• _Source document_
━━━━━━
I want to use them to compare two lists (columns) in Excel to find matches. As this is quite a complex operation, I have performed it in the past, using several different functions (non-VBA) in Excel, but it has proved to be awkward at best, and so I wanted to try an all-in-one VBA solution, if possible.
The first column has names with irregularities (such as quoted nicknames, suffixes such as 'jr' or 'sr', and parentheses around 'preferred' versions of first names). Additionally, when middle names are present, they may be either the name or the initial.
The order in the first column is:
<first name or initial>
<space>
<any parenthetical 'preferred' names - if they exist>
<space>
<middle name or initial - if it exists>
<space>
<quoted nickname or initial - if it exists>
<space>
<last name>
<comma - if necessary><space - if necessary><suffix - if it exists>
The order in the second column is:
`<lastname><space><suffix>,<firstname><space><middle name, if it exists>`
, with none of the 'irregularities' that the first column has.
My main objective is to 'clean' the first column into this order:
`lastname-space-suffix,firstname-space-preferred name-space-
middle name-space-nickname`
Although I keep the 'irregularities' in here, I could possibly use some sort of 'flags' in my compare code to alert me of them on a case-by-case basis.
I've been trying several patterns, and this is my most recent:
["]?([A-Za-z]?)[.]?["]?[.]?[\s]?[,]?[\s]?
However, I would like to allow for the last name and suffixes (if they exist). I had tested it with 'global,' however I couldn't figure out how to separate the last name and suffixes, via backreferencing, for example.
I would then like to compare the last,first, middle initial (as most names are only initials in the first list) between the two lists.
An example would be:
(1st list)
John (Johnny) B. "Abe" Smith, Jr.
turned into:
Smith Jr,John (Johnny) B "Abe"
or
Smith Jr,John B
and
(2nd list)
━━━━━━
• _The problem_
Repeat the Excel name-matching post word for word from "The first column has names" up to and including "or the initial.". The entries that come next were taken from a different source than the post above.

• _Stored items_
━━━━━━
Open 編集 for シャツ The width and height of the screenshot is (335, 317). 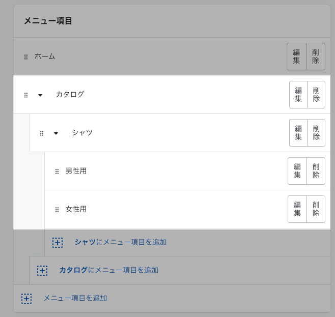pyautogui.click(x=298, y=133)
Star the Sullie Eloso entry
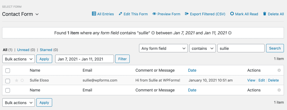This screenshot has height=110, width=287. point(17,80)
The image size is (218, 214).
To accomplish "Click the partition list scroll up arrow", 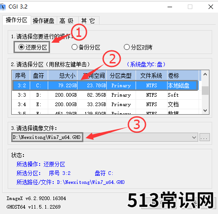I will (205, 75).
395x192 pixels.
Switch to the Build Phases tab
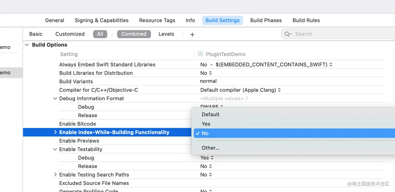(266, 20)
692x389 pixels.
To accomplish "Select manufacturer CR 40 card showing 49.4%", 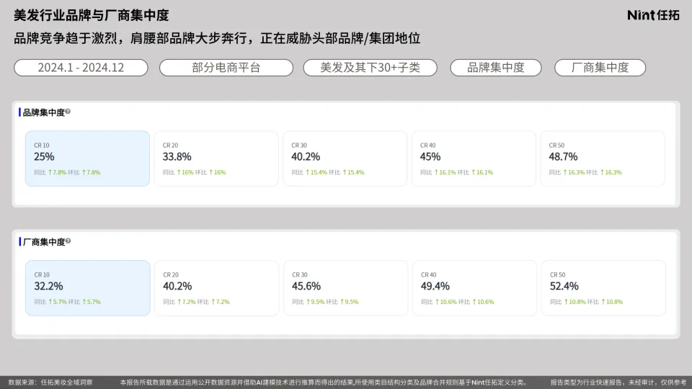I will [474, 288].
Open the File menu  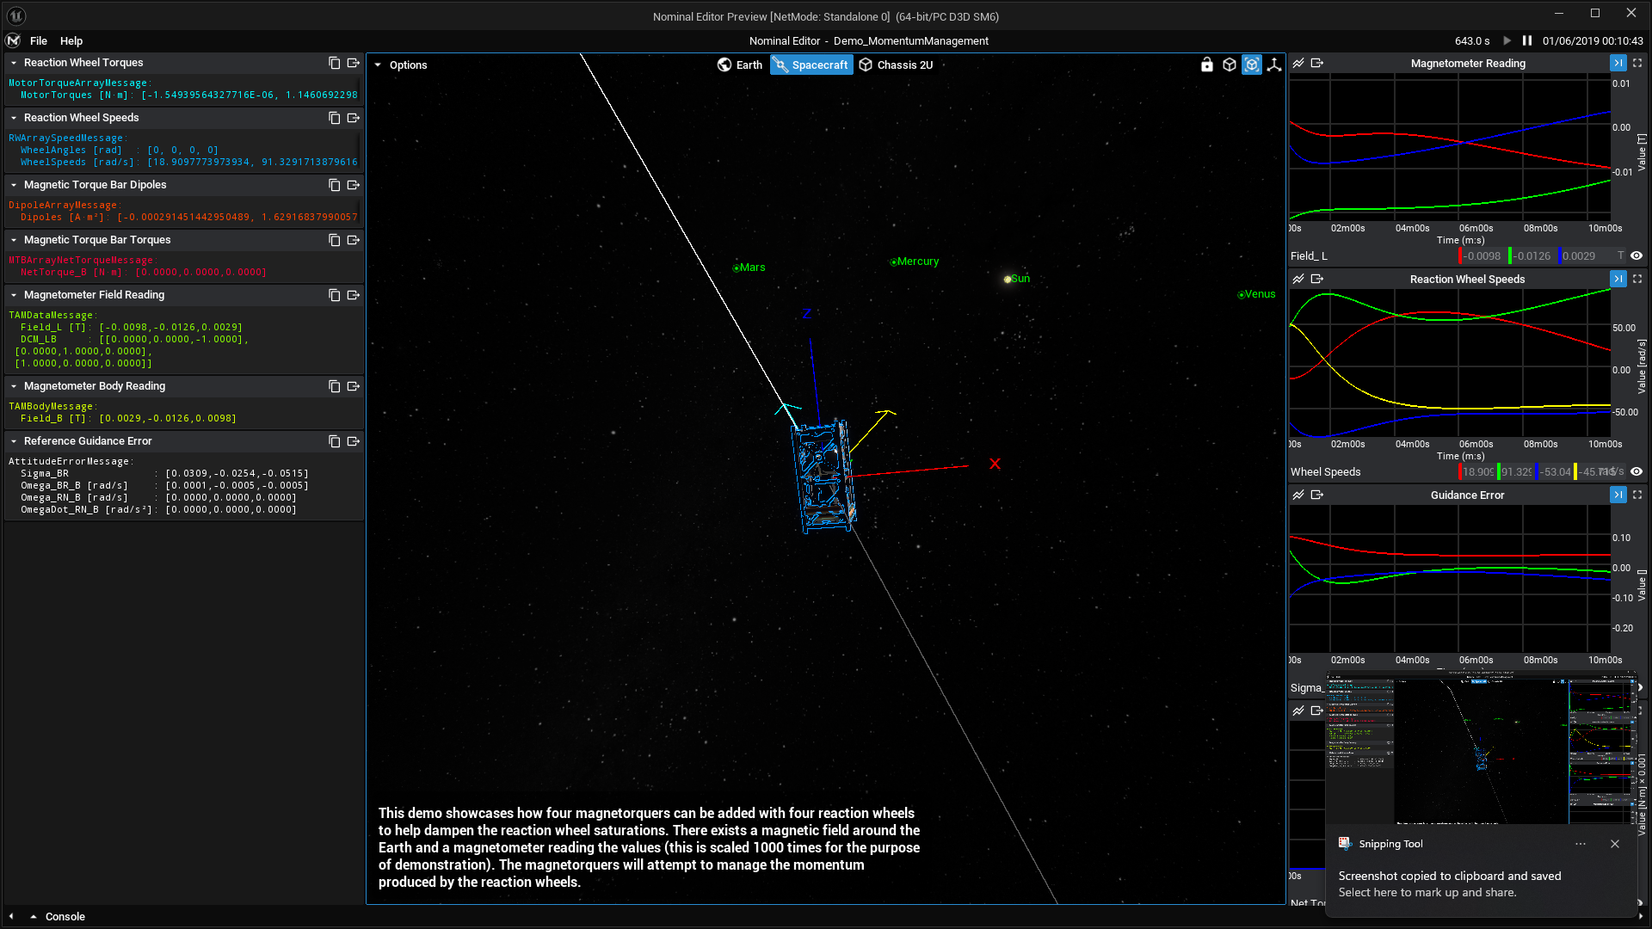(x=39, y=40)
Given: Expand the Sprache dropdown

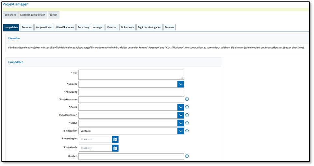Looking at the screenshot, I should (x=181, y=84).
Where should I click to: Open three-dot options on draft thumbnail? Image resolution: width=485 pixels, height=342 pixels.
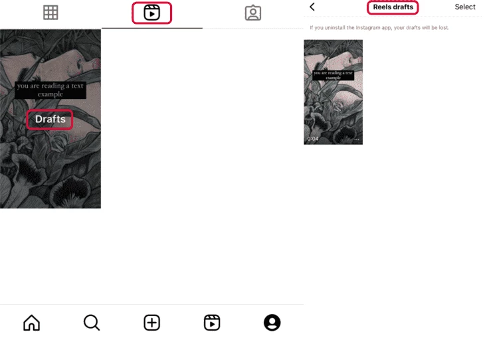357,139
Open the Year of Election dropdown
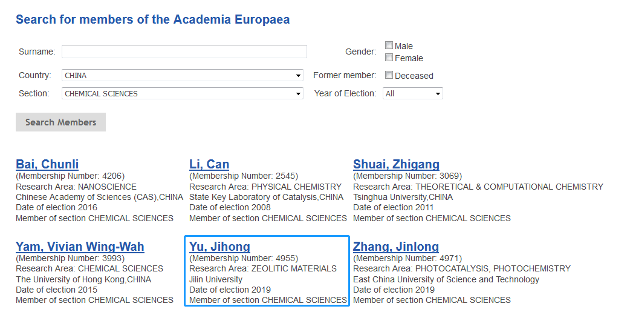Viewport: 633px width, 309px height. pos(412,94)
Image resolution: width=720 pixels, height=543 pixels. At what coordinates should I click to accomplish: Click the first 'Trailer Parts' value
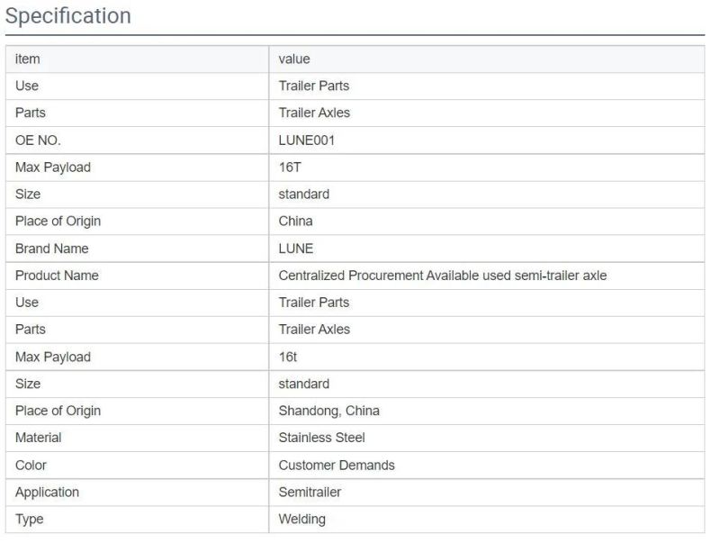[x=313, y=86]
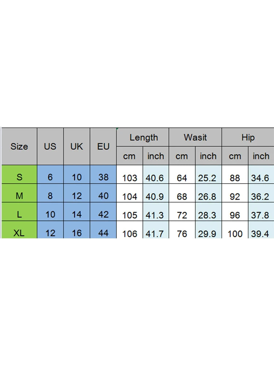Click the EU column header
Image resolution: width=274 pixels, height=365 pixels.
coord(103,146)
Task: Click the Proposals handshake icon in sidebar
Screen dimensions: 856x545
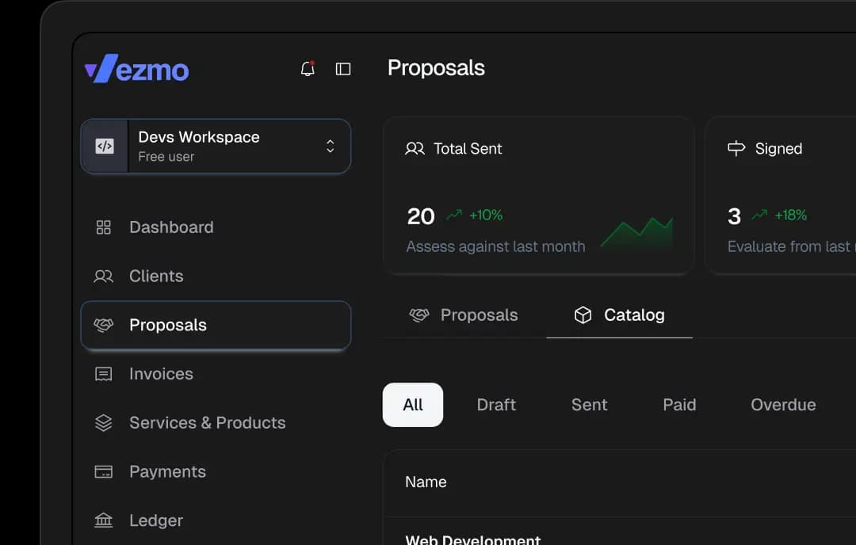Action: 103,325
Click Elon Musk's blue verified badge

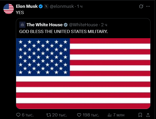[41, 6]
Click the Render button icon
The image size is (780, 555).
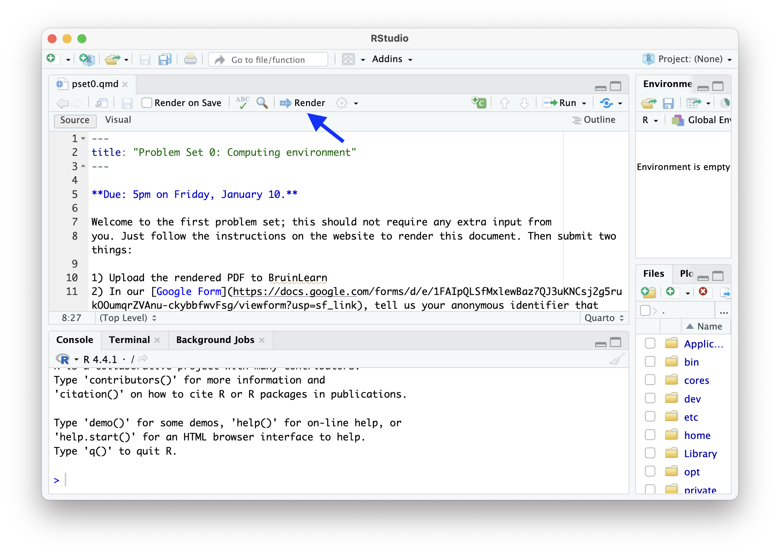click(286, 103)
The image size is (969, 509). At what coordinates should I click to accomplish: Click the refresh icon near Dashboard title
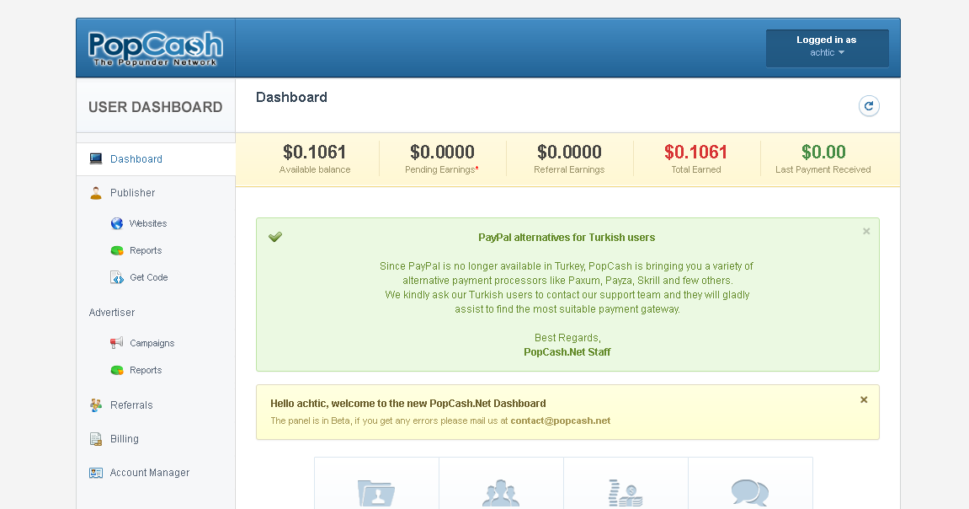[869, 105]
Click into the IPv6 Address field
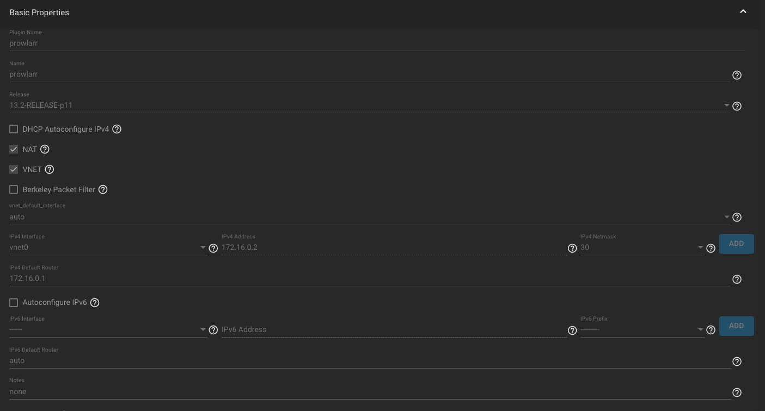Viewport: 765px width, 411px height. [x=392, y=330]
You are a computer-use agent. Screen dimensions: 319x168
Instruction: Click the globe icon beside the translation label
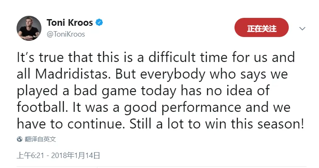tap(19, 139)
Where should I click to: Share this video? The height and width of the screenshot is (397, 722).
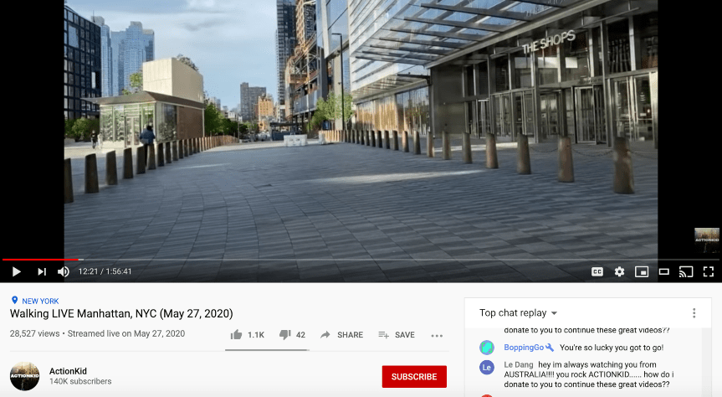click(341, 335)
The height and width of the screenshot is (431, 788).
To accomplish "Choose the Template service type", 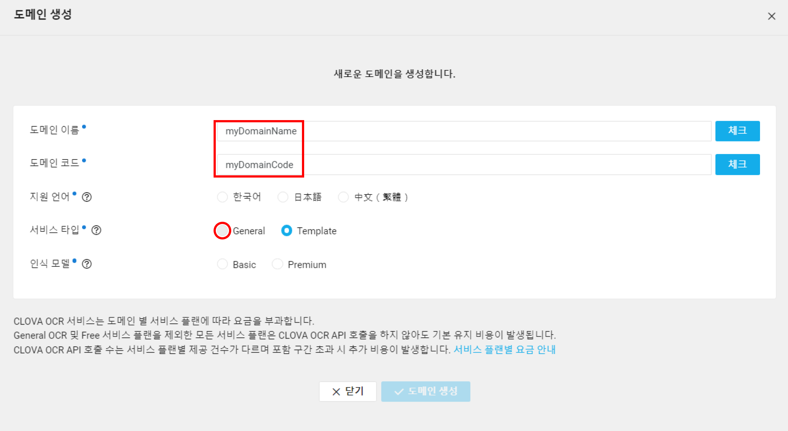I will point(286,231).
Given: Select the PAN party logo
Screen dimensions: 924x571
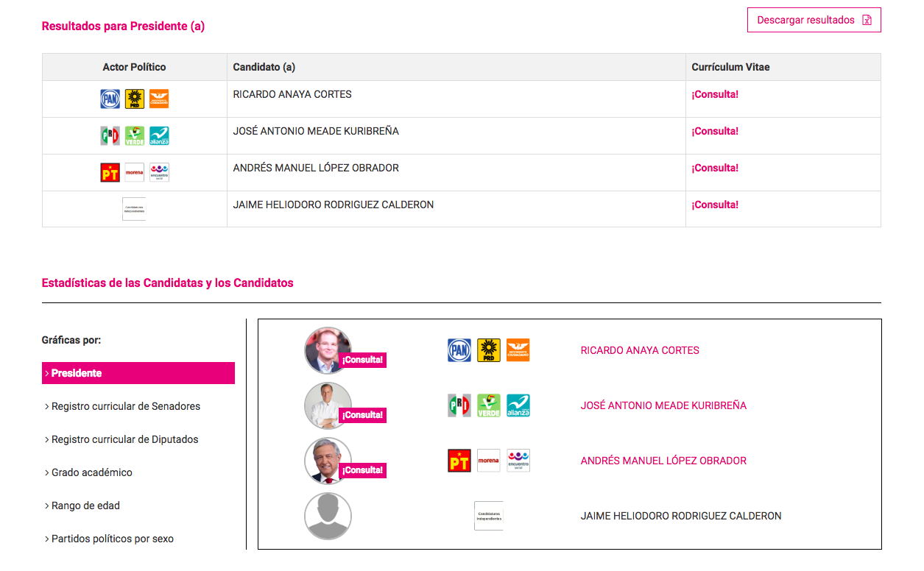Looking at the screenshot, I should click(x=110, y=99).
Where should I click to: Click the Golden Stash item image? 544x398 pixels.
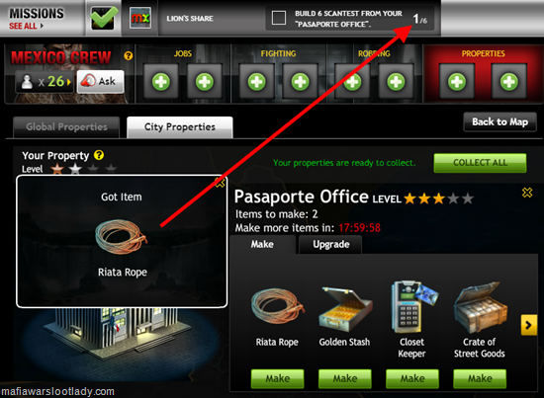[x=344, y=309]
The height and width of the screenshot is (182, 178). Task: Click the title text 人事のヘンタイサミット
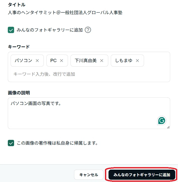[32, 12]
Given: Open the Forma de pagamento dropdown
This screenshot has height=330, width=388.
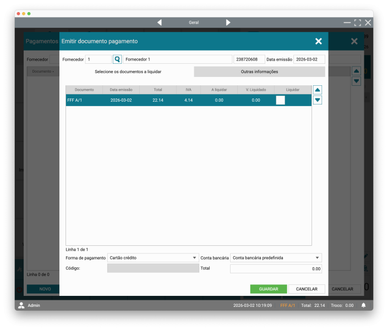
━━━━━━
• _Solution to this problem_
The first column has names with irregularities (such as quoted nicknames, suffixes such as 'jr' or 'sr', and parentheses around 'preferred' versions of first names). Additionally, when middle names are present, they may be either the name or the initial.